WHAT IS NEEDED >> Your copy runs from the line containing "research by Vanguard Australia (575, 423)" through the last line of the listing, both included. Restate those lines word for word and leave out pictures.

········

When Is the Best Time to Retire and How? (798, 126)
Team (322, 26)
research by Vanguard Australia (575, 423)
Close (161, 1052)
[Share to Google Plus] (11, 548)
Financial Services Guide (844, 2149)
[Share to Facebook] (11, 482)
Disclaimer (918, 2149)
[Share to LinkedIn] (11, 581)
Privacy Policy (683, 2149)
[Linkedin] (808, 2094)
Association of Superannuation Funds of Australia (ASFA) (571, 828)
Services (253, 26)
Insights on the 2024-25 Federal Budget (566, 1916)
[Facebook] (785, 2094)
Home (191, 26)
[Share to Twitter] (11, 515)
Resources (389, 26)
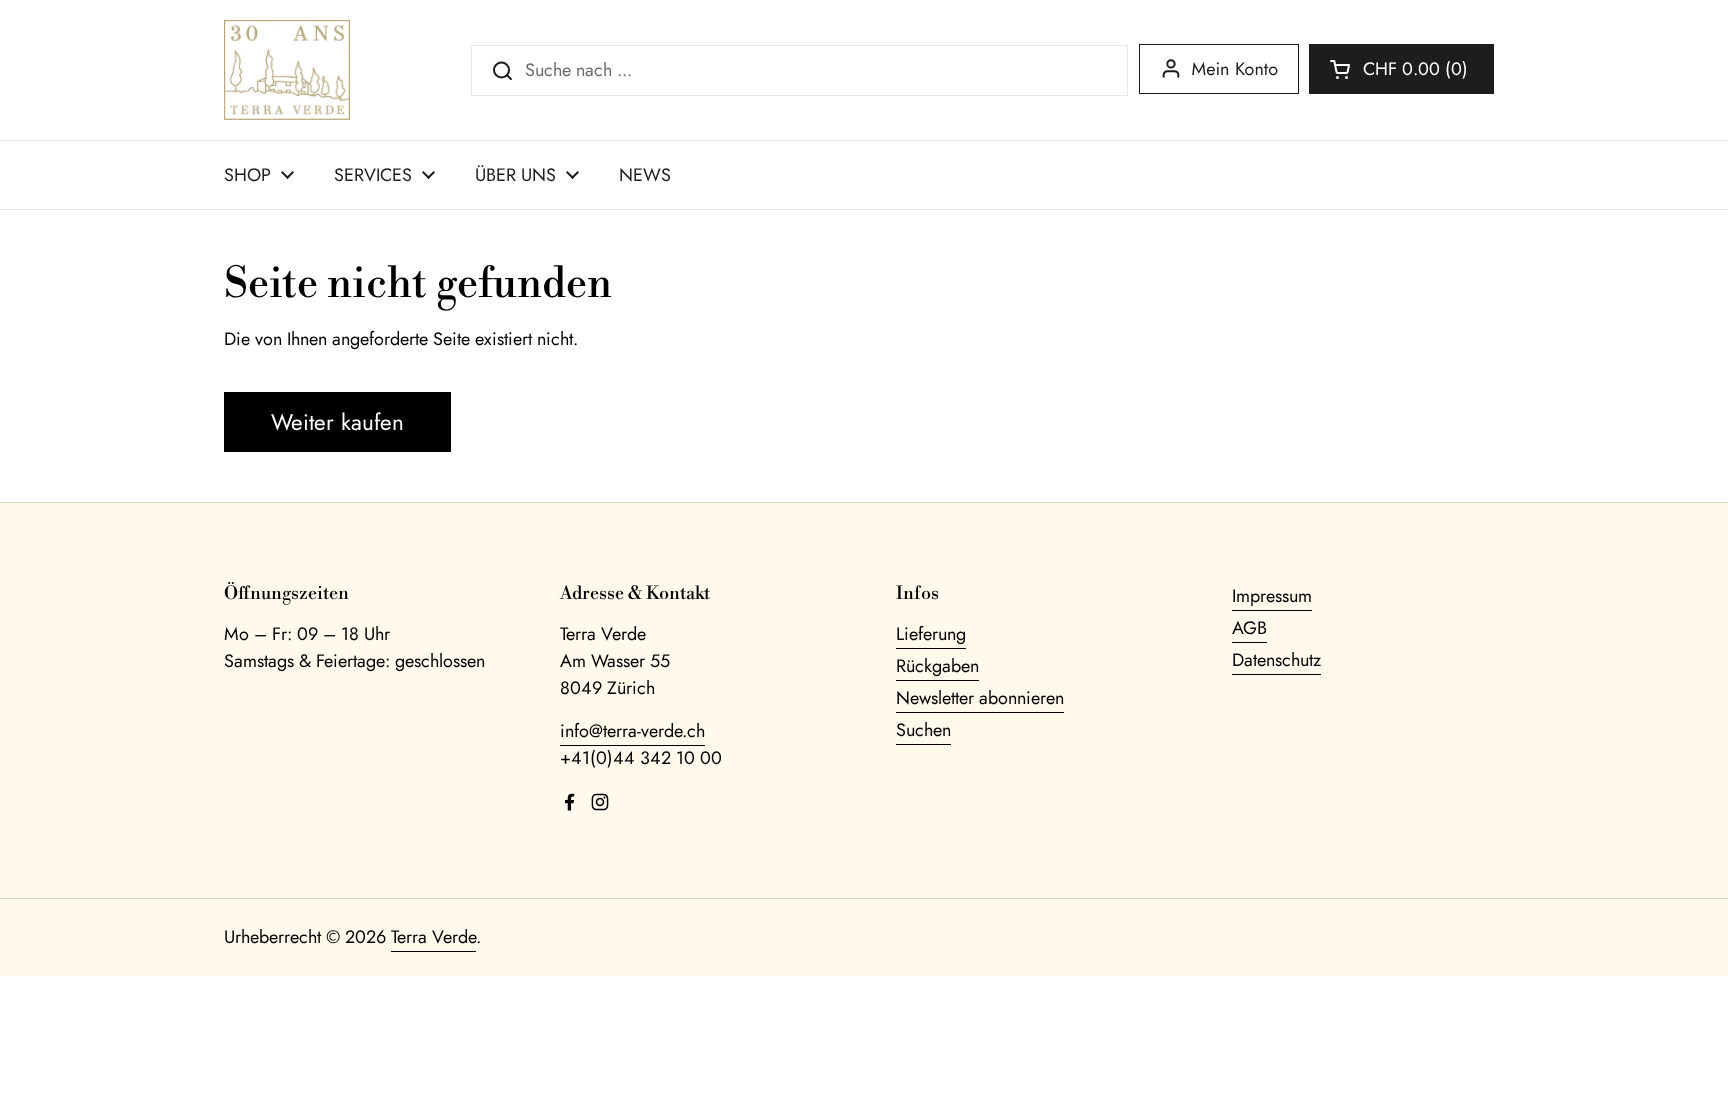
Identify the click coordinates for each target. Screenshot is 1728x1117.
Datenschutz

········

ANSWER TO THE PROBLEM >>
research by Vanguard Australia (575, 423)
Close (161, 1052)
[Share to Google Plus] (11, 548)
Financial Services Guide (844, 2149)
[Share to Facebook] (11, 482)
Disclaimer (918, 2149)
[Share to LinkedIn] (11, 581)
Privacy Policy (683, 2149)
[Linkedin] (808, 2094)
Association of Superannuation Funds of Australia (ASFA) (571, 828)
Services (253, 26)
Insights on the 2024-25 Federal Budget (566, 1916)
[Facebook] (785, 2094)
Home (191, 26)
[Share to Twitter] (11, 515)
Resources (389, 26)
Identify the click coordinates for each target. Screenshot is 1728x1117.
Datenschutz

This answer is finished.